One of my favorite post-debate comments regarding the majority of Trump supporter’s dominating views toward people of color as one of America’s greatest problems came from a cousin in Ohio, a proverbial battleground state where racial divisions are great. I share the following spiel, which she wrote on her social media timeline, with permission:
“All people of color don’t live in the inner-city. All people of color are not poor. The great majority of people of color are law abiding. All people of call don’t idolize church leaders. People of color don’t hate cops – we don’t like the bad ones and want them held accountable to the laws. We are tired of the stereotypes and labeling which leads to profiling. Simply stated, most people of color simply want to be left the hell alone, want disparities to close, and want the same equal treatment and privilege as everyone else. Make that happen and America won’t be great again, it will be great for once.” -Monica Bowles
Make that happen and America won’t be great again, it will be great for once.
What a brilliant, human, and real statement. So authentic and personal, from a hard-working woman of color sharing a humanly universal desire to be treated fairly, without bias, and on a same-level playing field in a nation still ripe with opportunity to allow its growing population to achieve the greatest freedoms and successes the mind can imagine.
It’s a statement that could easily be directed specifically toward the ideology desiring to place people of color in a box and hide that box someplace distant. An ideology that would prefer to engage iron-handed law and order to maintain a pseudo-peaceful status-quo, silencing voices that are being treated unfairly and inequitably, wishing the difficult race conversation would simply go away.

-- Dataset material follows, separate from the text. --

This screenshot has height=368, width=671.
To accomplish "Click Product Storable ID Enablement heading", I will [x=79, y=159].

No one, including myself, believes that bridging difficult racial divides on a mass scale will ever be easy. There is no one-size-fits-all answer or solution to the questions of healing existing disparities, inequities, unfair treatment, and brutalities woven as deeply into the nation’s creative fabric as the higher hope-filled ideal America yet has the potential to become.
Still, difficult questions must be addressed at their root, and truthful answers attempted in response to the question, “What would you do to help heal the nation’s racial divide?”

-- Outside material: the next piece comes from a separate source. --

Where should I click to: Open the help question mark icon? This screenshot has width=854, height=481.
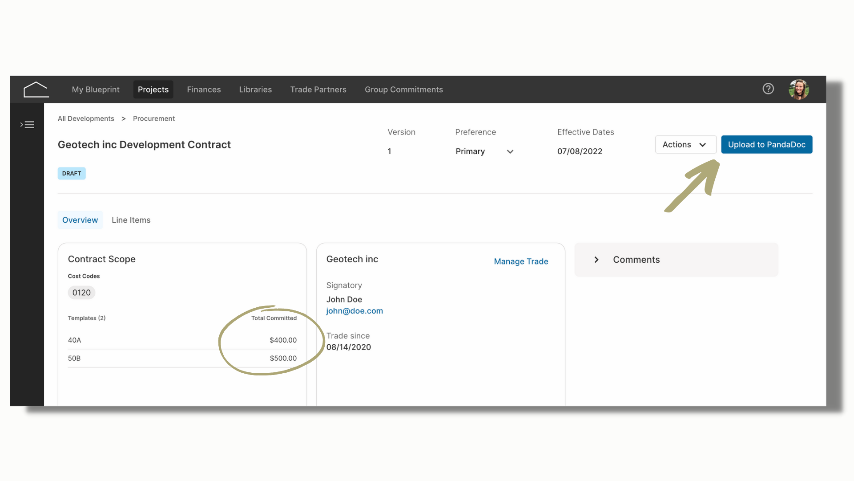point(768,89)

Necessarily, there will be individual answers and answers of the collective. Like science, there is a very real possibility that more answers will lead to more and more questions. Each of which will have to be addressed layer-by-layer, much like the unpeeling of an onion.
Eventually, perhaps, these micro-undertakings will reach a critical mass, causing an unprecedented shift in the conversation which will truly address legitimate root causes of America’s racial divide. There is great work to be done, on both sides of the equation.
But first, the existence and ongoing reality of America’s detrimental culture of fear must be realized and understood. America’s culture of fear, so easily exploited by a rabble-rouser such as Donald Trump, is paramount in people’s avoidance of difficult race conversations and ongoing behaviors associated with prejudice and partisan pride.
The oldest and strongest emotion of mankind is fear, and the oldest and strongest kind of fear is fear of the unknown. –H. P. Lovecraft
Fear is at the root of many human shortcomings and behaviors, including how we often perceive and interact with other human beings. While familiarity fosters comfort, that which is unfamiliar, unfortunately, too often triggers unnecessary caution and fear. Unnecessary fear too often prevents constructive communication, interaction, and keeps groups of people bound in senseless bubbles of pseudo self-preservation.
Of course, fear exists for a reason, and at times serves a purpose necessary for survival. Like when we may be approached by a hungry bear while walking alone in the woods. In terms of civilized human interactions, however, fear too often acts in a detrimental manner, erecting walls and barriers to meaningful exchanges and collaborations that could allow us to realize how much we have in common, and that our similarities far outweigh our differences.
Part 2 of this series, Transforming a Fearful Nation: Real World Expressions of Power vs. Force, will focus on the concept of fear. How to recognize unnecessary fear. How to overcome fear. How to move past fear into the realm of courage, where amazing results may exist and occur.
But for now, as a reminder lesson from Part 1, remember Rule #1 in fixing a problem: Strive to get to the root of the problem and address the cause, or guaranteed the problem will return.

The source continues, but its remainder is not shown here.